La escasez de criterio, el desconocimiento y valoración de lo que somos como Raíz de Venezuela, el fanatismo sustentado en la mentalidad divisionista y parceladora, nos permite observar desafueros tales como cambiar nombres de avenidas, instituciones; repintar vallas para dar aliento al culto desmedido de la imagen que exhibe funcionarios de sonrisas congeladas que no garantizan responsabilidad y eficiencia, porque si así fuera, Coro no estaría tan venida a menos.

Nos sepulta la mediocridad, el manoseo y la incapacidad pues se premia la incondicionalidad y pareciera que en este tiempo azaroso y malhadado nos ubicara en la galaxia donde habitan los temerosos, acomodaticios ciegos y sordos, mientras tanto “la muy noble y leal ciudad de Coro” en la indolencia y despreocupación que hace posible la rendición y la claudicación.

Es el caso de la Plaza Urdaneta escenario de la celebración del 20 de febrero 2021 cuya estatua de bronce fue robada en los primeros tiempos de la revolución y que denunció en la prensa local el Dr. Abraham Hernández Prado ahora es rebautizada con el nombre de Tirso Salaverría, ignorando que a poca distancia la avenida Médano Sur lleva su nombre con estatua incorporada.

Es tanta la osadía de los que manejan la ciudad que hablan del Proyecto Paseo de los Libertadores (el Paseo Manaure viene en caída libre), presumimos que costará muchos dólares este proyecto. No hay consulta con quienes tienen la responsabilidad de orientar todo lo pertinente de una ciudad inserta en el patrimonio mundial; a veces dá la impresión que Coro es un parque de diversiones, vea las paredes que circundan el cementerio de la ciudad patrimonial el reflejo del gusto y conocimiento de quien recibe el contrato sin enterarse de lo que es Coro y el trato especial que merece.
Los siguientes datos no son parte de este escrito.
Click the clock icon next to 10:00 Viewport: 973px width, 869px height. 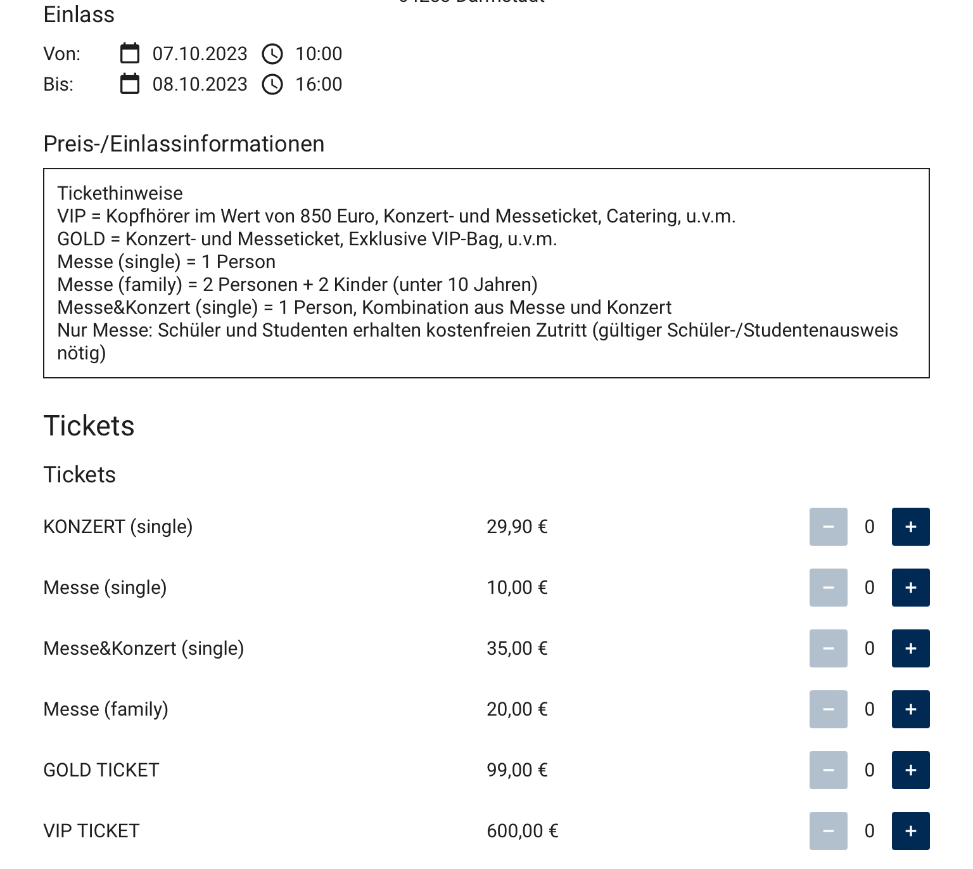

¿Qué pasaría en la ciudades patrimonio del mundo si los sitios históricos, monumentos, valores urbanos y arquitectónicos fuesen mudados o pintorreteados según el gusto de los gerentes municipales?
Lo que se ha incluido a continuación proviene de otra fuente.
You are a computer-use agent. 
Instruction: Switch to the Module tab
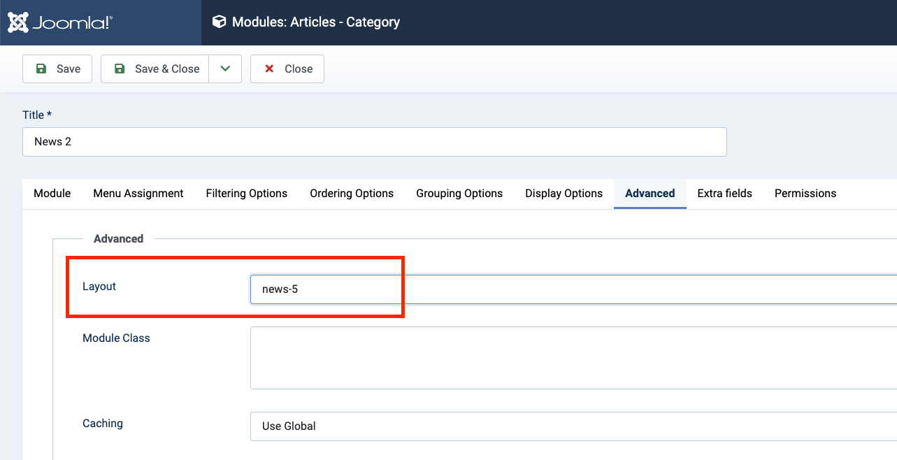click(52, 194)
La UNESCO expresa que “los cambios drásticos pueden poner en riesgo el título de patrimonio, en resumen las ciudades con el nombre de Patrimonio de la Humanidad no pueden ser alteradas en su fisonomía”. Hay un caso conocido, el Ayuntamiento de Oviedo (España) barajó la posibilidad de construir tres torres en el casco histórico diseñadas por Santiago Calatrava, la UNESCO advirtió claramente de que esto dañaría el entorno de algunos monumentos declarados patrimonio. Si el proyecto se llevaba finalmente a cabo pasaría a formar parte de la lista de patrimonio impedido. Junto a otras consideraciones eso sirvió para que el Consistorio descartara la idea, será mucho pedir que se tomen en cuenta los detalles antes mencionados por la UNESCO, cuando advertimos con pena que Coro está en manos de quienes no conocen su historia y valores, de forasteros que no les duele Coro, que están disfrutando de una pasantía para cumplir fidelidades político-partidista, alentando al máximo las masas irredentas que manejan con habilidad y demagogia.

No hay compromiso ético ni mucho menos una visión de lo que la ciudad de Coro espera de sus verdaderos hijos. Hay un silencio cómplice. Es hora de despertar!

Coro la ciudad de todos, deslastradas de intereses bastardos, de politiquerías inútiles. Coro es Patrimonio Cultural y solo con una actitud de cultura deben enfocarse sus problemas de conservación y urbanismo.